Although the fee was only stopped by the Obama administration last year, the New York Times bemoans its resurrection.
The Education Department’s decision to let guaranty agencies gouge struggling people is indefensible — not least because the additional fees bear no relationship at all to the expenses incurred by the companies. In addition to being unfair on its face, the decision to allow these fees will be likely to make the default problem worse.
The ire is mis-directed. Whatever the merits of the collection fee, that is not the problem.
The problem is the bill of goods millenials have been sold on the value of a, well, any, college education.
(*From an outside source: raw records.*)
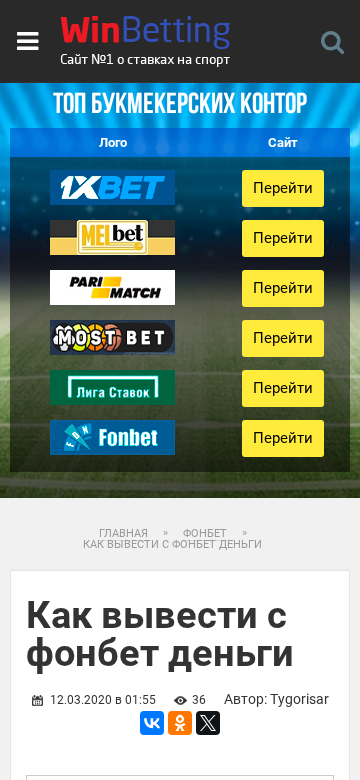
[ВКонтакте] (152, 723)
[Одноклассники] (180, 723)
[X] (208, 723)
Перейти (283, 188)
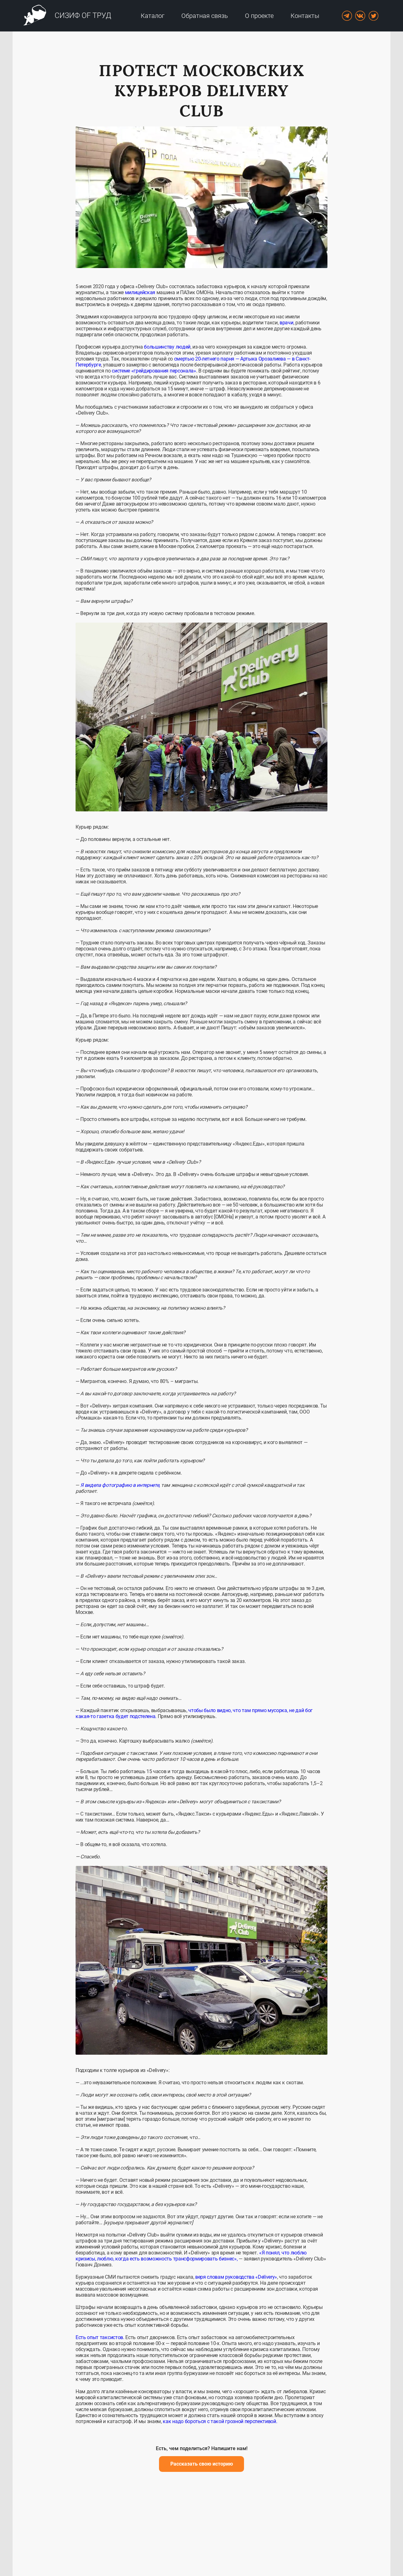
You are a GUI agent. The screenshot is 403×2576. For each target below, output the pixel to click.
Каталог (152, 16)
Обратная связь (204, 16)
Given that thinking, it should come as no surprise that more than 1.1 million people in the federal direct student loan program defaulted in 2016 alone — a rate of about 3,000 per day.
It isn’t the collection fee that drives them into default, obviously, as that is not assessed until after the default.
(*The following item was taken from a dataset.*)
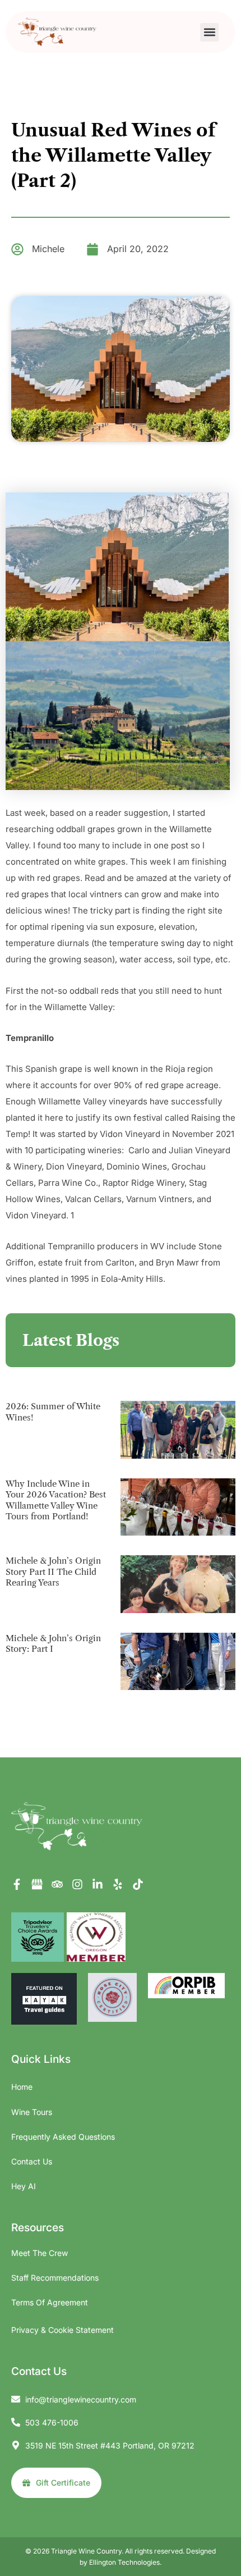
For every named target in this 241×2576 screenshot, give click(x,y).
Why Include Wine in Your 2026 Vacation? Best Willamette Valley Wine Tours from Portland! (56, 1500)
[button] (209, 32)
Student Loan Debt Affects More Than Students
The growing pile of student debt is “obviously one headwind to economic activity” that “probably pushes in that direction of lower equilibrium real rates” because it limits households’ spending power, Dudley said Monday during a press briefing in New York.
Sometimes you wonder who’s minding the store.
During the briefing, Dudley and his staff presented data showing significant disparities in home-ownership between those who graduated from college with debt and those who graduated without it.
In 2016, almost half of all 30-year-olds who left college with debt between 2006 and 2011 had missed at least one of their required monthly payments, according to the New York Fed researchers. Nearly a third of them had defaulted, meaning they missed nine straight months of payments.
Do we really need a study to show that people without debt can buy more stuff, including homes, than people without debt?
This idiocy is how we got into the real estate bubble and the student loan crisis.
The government discovers that people who own their own homes are happier than people who do not.
So, it artificially subsidizes mortgages so more people can buy homes, It turns out that the government put a lot of people into mortgages that they could not afford, blowing up the housing market and creating lots of unhappiness.
The government discovers that people with college degrees, on average, make more money than people without college degrees, so it subsidizes college with student loans. The colleges keep the tuition money whether the student loans are repaid or not and regardless of whether the graduates are employable.
Colleges know a good thing, add worthless courses and majors, lower admission standards, and make more money.
Tuition skyrockets, and instead of college graduates making more money, we have 5,000 janitors with masters degrees.
“Free” college, an idiotic option suggested by the Fed governor quoted in the article linked to above, is a misnomer. Somebody pays for it. Why should folks who skipped college to enter the work force be taxed to subsidize those who opted for college instead?
Among other reforms, bankruptcy laws need to be changed to get people back into the system.